Show every line of the entries that contains the word "width", with case counting.

— Start of DATA ROWS —

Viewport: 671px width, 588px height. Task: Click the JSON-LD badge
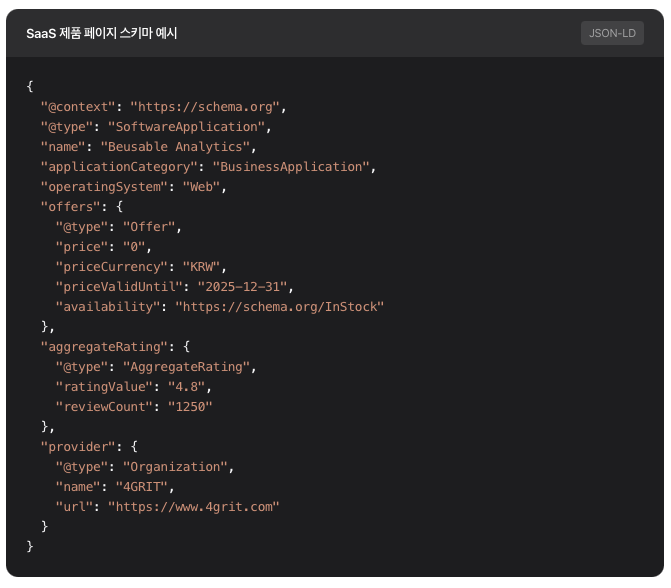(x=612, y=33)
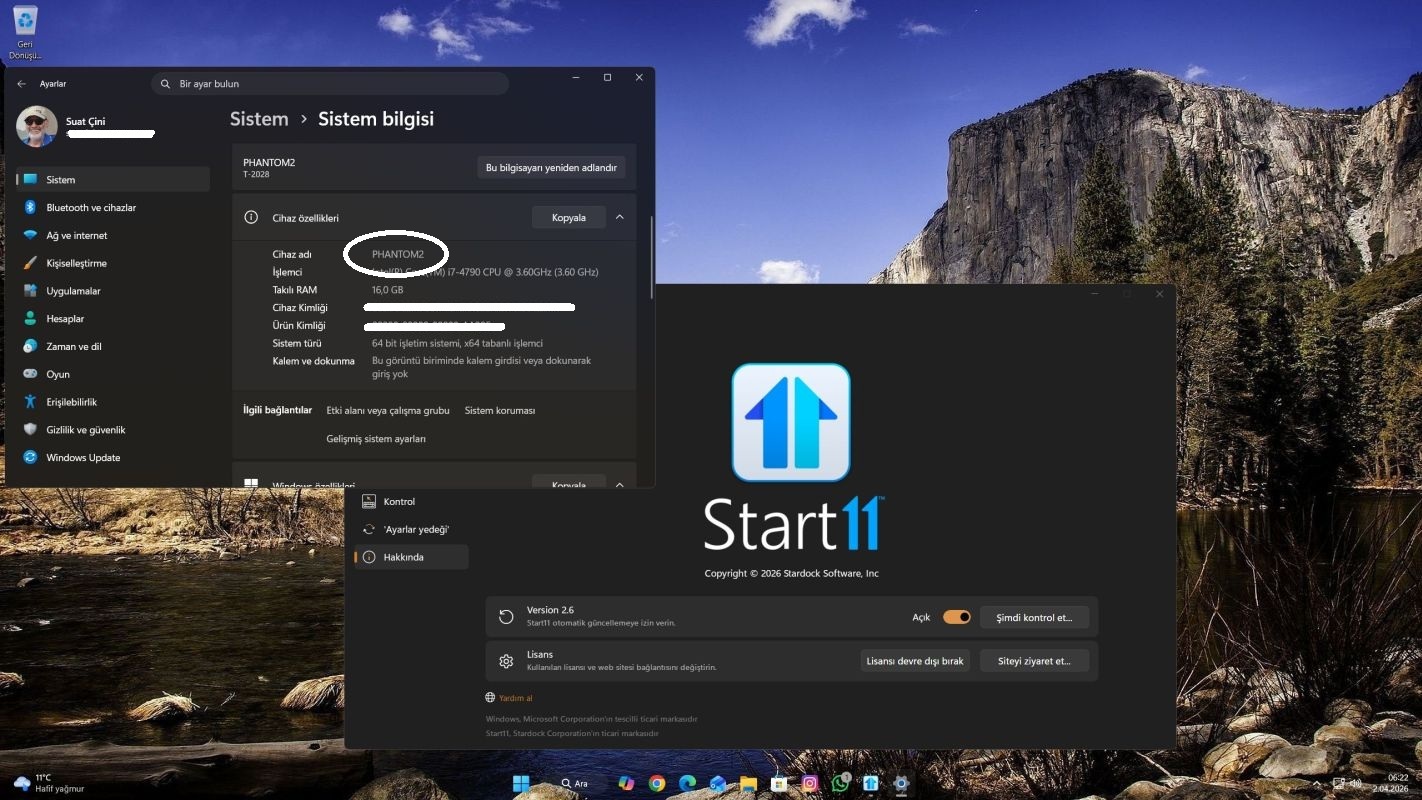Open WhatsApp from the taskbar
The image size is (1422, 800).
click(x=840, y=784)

— End of DATA ROWS —
— Start of DATA ROWS —

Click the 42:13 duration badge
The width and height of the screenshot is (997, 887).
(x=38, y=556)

— End of DATA ROWS —

* ANSWER TO THE PROBLEM
Viewport: 671px width, 588px height. Task: Click the JSON-LD badge
The width and height of the screenshot is (997, 887).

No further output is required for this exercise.